■ Description of the task ■
Exactly as they appear, copy the lines from the one holding "Task: Open the Modifiers menu" through the end of the records, leaving pictures out.

Top of Records supplied

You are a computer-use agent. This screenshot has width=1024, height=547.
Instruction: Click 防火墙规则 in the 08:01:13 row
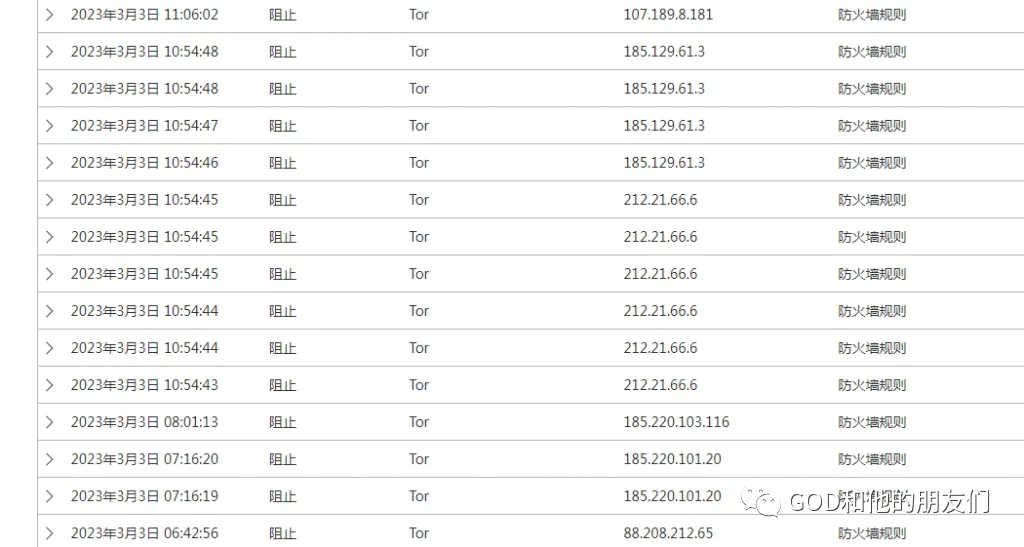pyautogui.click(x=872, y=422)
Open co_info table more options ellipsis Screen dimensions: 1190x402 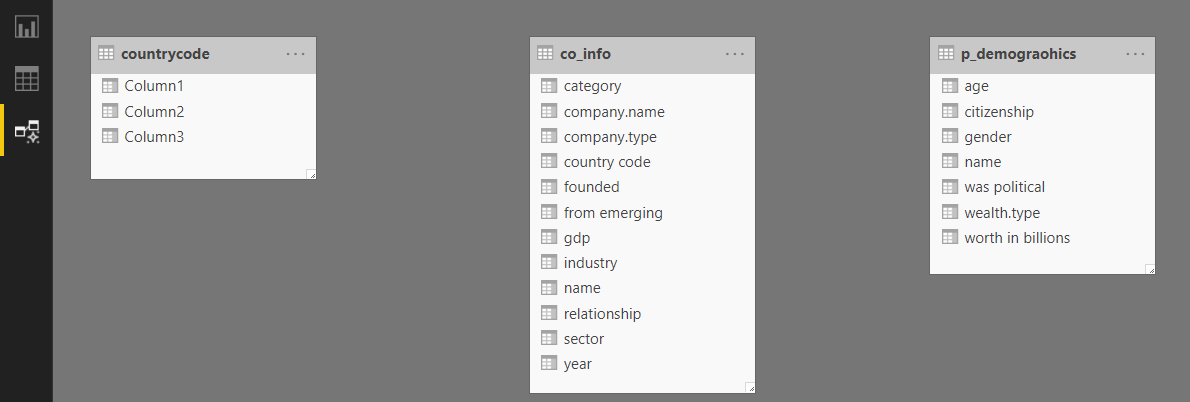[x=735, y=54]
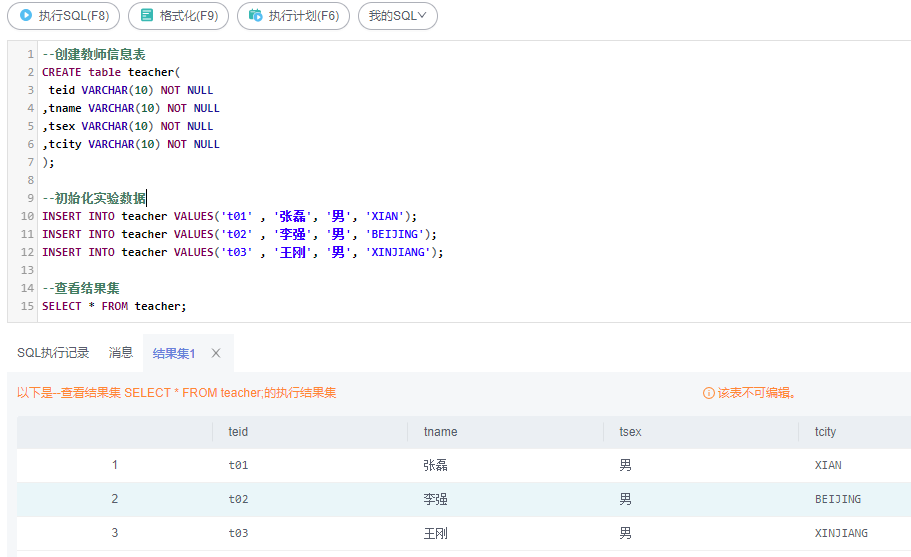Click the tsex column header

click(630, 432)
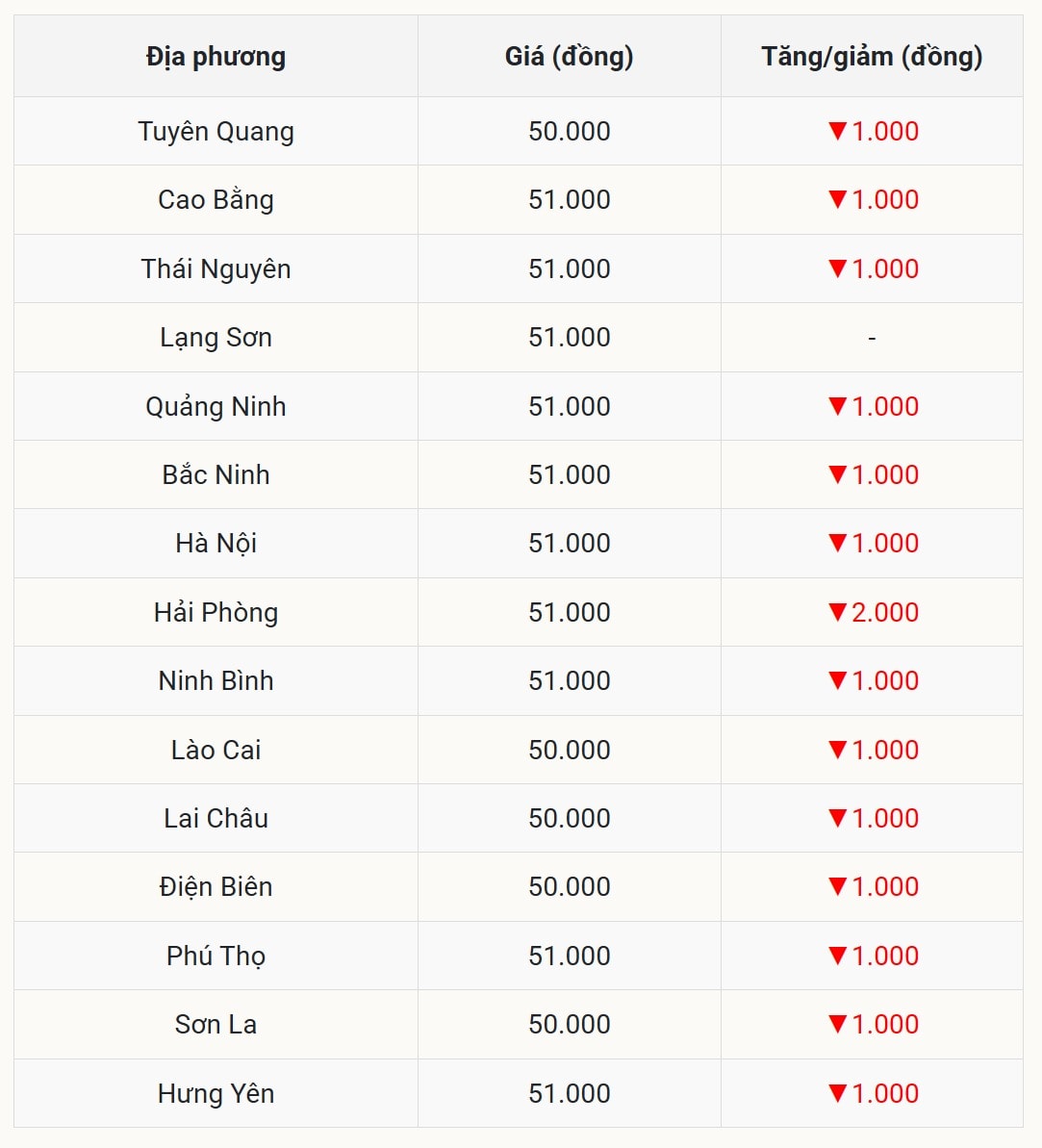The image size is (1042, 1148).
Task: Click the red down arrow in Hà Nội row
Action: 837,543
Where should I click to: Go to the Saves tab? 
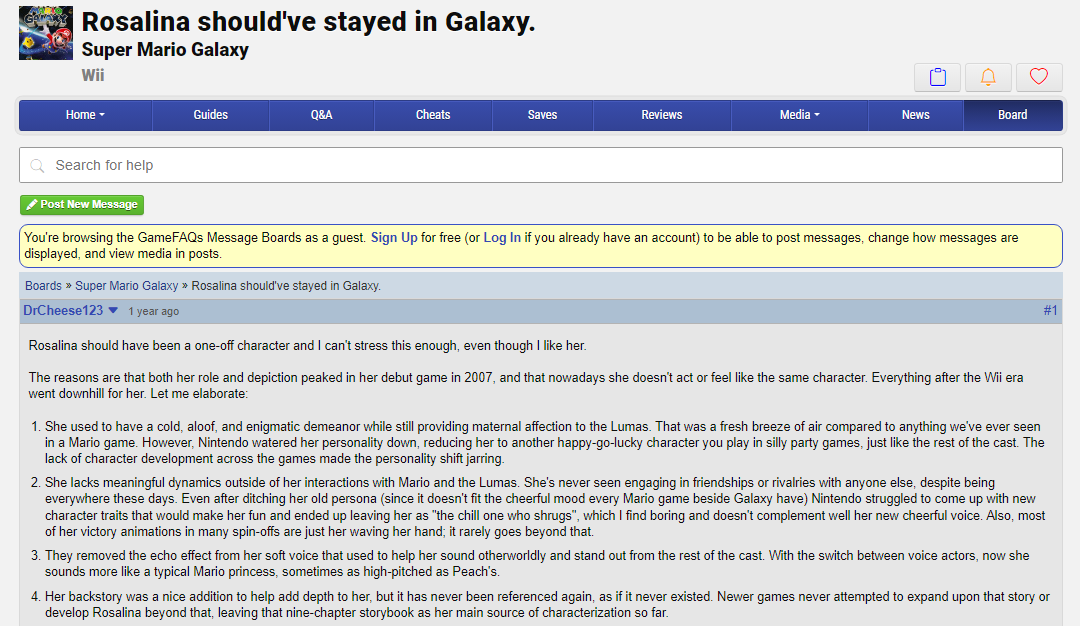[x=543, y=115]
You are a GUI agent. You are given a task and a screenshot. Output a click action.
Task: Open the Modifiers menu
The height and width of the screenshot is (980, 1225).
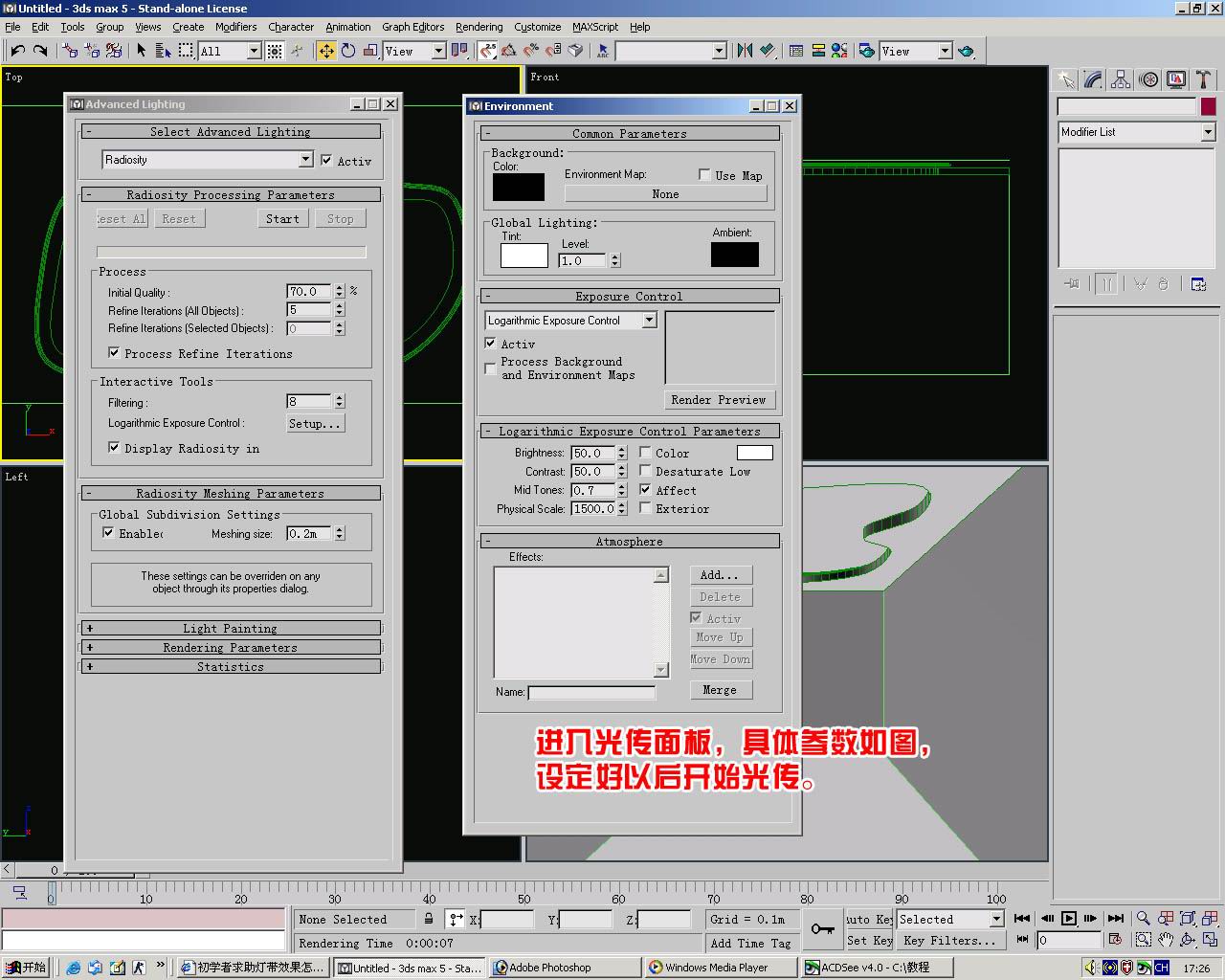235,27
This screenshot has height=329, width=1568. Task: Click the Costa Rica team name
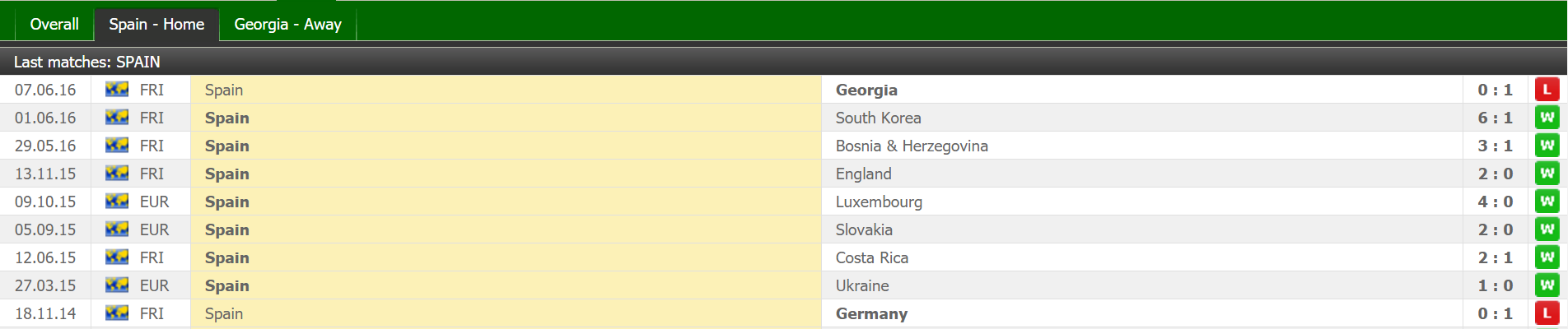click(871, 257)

Bottom of Records supplied

■ Your response ■
Task: Open the Modifiers menu
The height and width of the screenshot is (980, 1225).
235,27
This screenshot has height=329, width=1568. Task: Click the Costa Rica team name
click(871, 257)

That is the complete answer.